Originally posted by McGuire

There are a lot of ways to move oil around in an engine... the splash and semi-pressurized systems of the distant past are especially interesting to study. A favorite of mine is the 1919 Overland Four, designed to compete head-to-head against the Model T Ford. The timing gears served as oil pump.

Lots of sharp engineers back then.

I found PN 2287735 Halford 1942 (for Napier) for the drilling in the beam for piston cooling. Probably came up before that in some form but older patents often don't cite prior art extensively.

[McGuire]

Not Model A Ford. They did have an integral oil scooper in the cap, however.

[Kevin Johnson]

Quote

Originally posted by McGuire
Not Model A Ford. They did have an integral oil scooper in the cap, however.

It may be that the rods I saw were rebabbitted and the slots were added then.

Here's the pic (from ebay) [rod on left]

[McGuire]

A characteristic feature of a super deluxe Model A Ford babbit job is the X groove. First a radial slot is cut in the bearing at the dipper hole using a Woodruff cutter. Then a long, arcing "X" is cut in the babbit that proceeds from the dipper hole out in four directions, the idea being to distribute the dipper oil across the width of the bearing. This requires a special tool that is rather interesting... and probably susceptible to googling.

I believe the Halford patent cited above is somewhat misleading. The novel feature there is a method of timing. Connecting rod drillings have been around forever, along with squirt holes, spit holes, and spurt holes of various kinds. Historically, inline engines generally employed a spit hole in the shoulder of the rod at 10 o'clock or so to oil the cylinder wall (some Toyotas and others still use it) while V8s often used a hole in the parting line of the rod to oil the opposite bank's cylinder wall.

EDIT: if you think about it, the oil slot in the thust face has the opposite purpose in the Model A vs. the Cadillac OHV V8. Since one is pressurized and one is splash, one is to let oil in and the other is to let oil out.

[Kevin Johnson]

Quote

Originally posted by McGuire
A characteristic feature of a super deluxe Model A Ford babbit job is the X groove. First a radial slot is cut in the bearing at the dipper hole using a Woodruff cutter. Then a long, arcing "X" is cut in the babbit that proceeds from the dipper hole out in four directions, the idea being to distribute the dipper oil across the width of the bearing. This requires a special tool that is rather interesting... and probably susceptible to googling.

I believe the Halford patent cited above is somewhat misleading. The novel feature there is a method of timing. Connecting rod drillings have been around forever, along with squirt holes, spit holes, and spurt holes of various kinds.
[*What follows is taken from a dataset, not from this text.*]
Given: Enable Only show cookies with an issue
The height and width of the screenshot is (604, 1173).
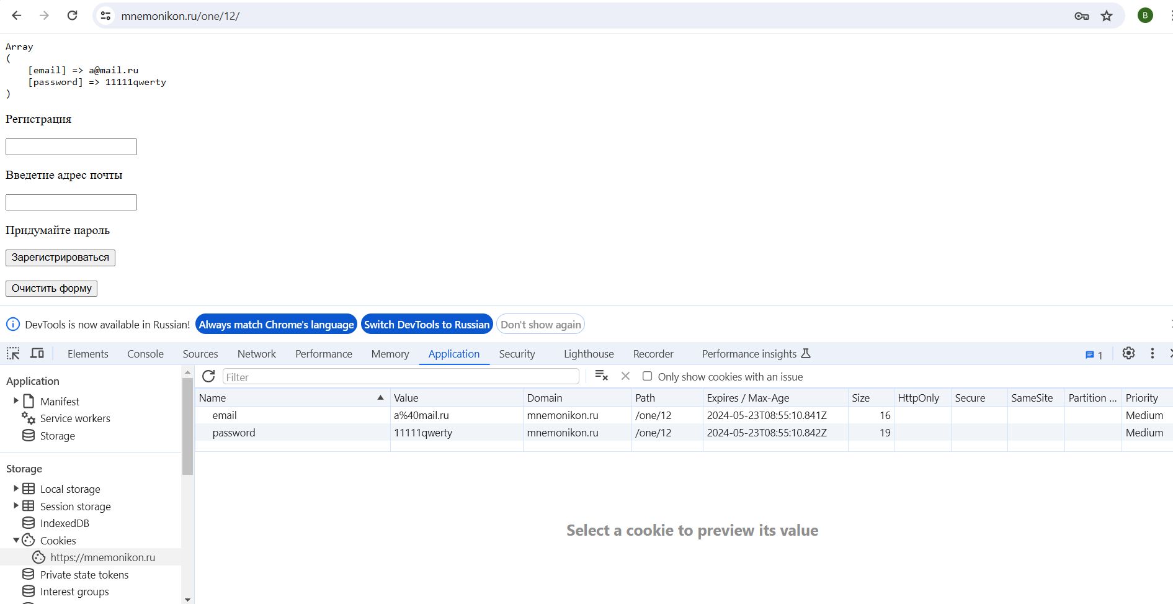Looking at the screenshot, I should 647,376.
The Halford patent is useful because it provides a hard reference to the oiling method. It is frustrating because the general method is referred to but not formally cited as in later patents. No worry, here is a 1921 report on the 300 hp Benz aircraft engine [translation of a contemporary German engineering journal article]. See page 6.

http://naca.central..../naca-tn-34.pdf

That gives another data point in the time line.

Quote

Originally posted by McGuire

Historically, inline engines generally employed a spit hole in the shoulder of the rod at 10 o'clock or so to oil the cylinder wall (some Toyotas and others still use it) while V8s often used a hole in the parting line of the rod to oil the opposite bank's cylinder wall.

Chrysler (Neon 2.0) and BMW (see S50) are two relatively contemporary examples of the slots being on the big end faces, directed at the thrust wall of the cylinder and underside of the piston respectively.

Quote

Originally posted by McGuire

EDIT: if you think about it, the oil slot in the thust face has the opposite purpose in the Model A vs. the Cadillac OHV V8. Since one is pressurized and one is splash, one is to let oil in and the other is to let oil out.

Yes, I am sure that occurred to an engineer at the time of transition. The novel application here (just guessing) is the realization that the grooves can serve as a sort of safety valve for the overheating of big ends due to too little side clearance.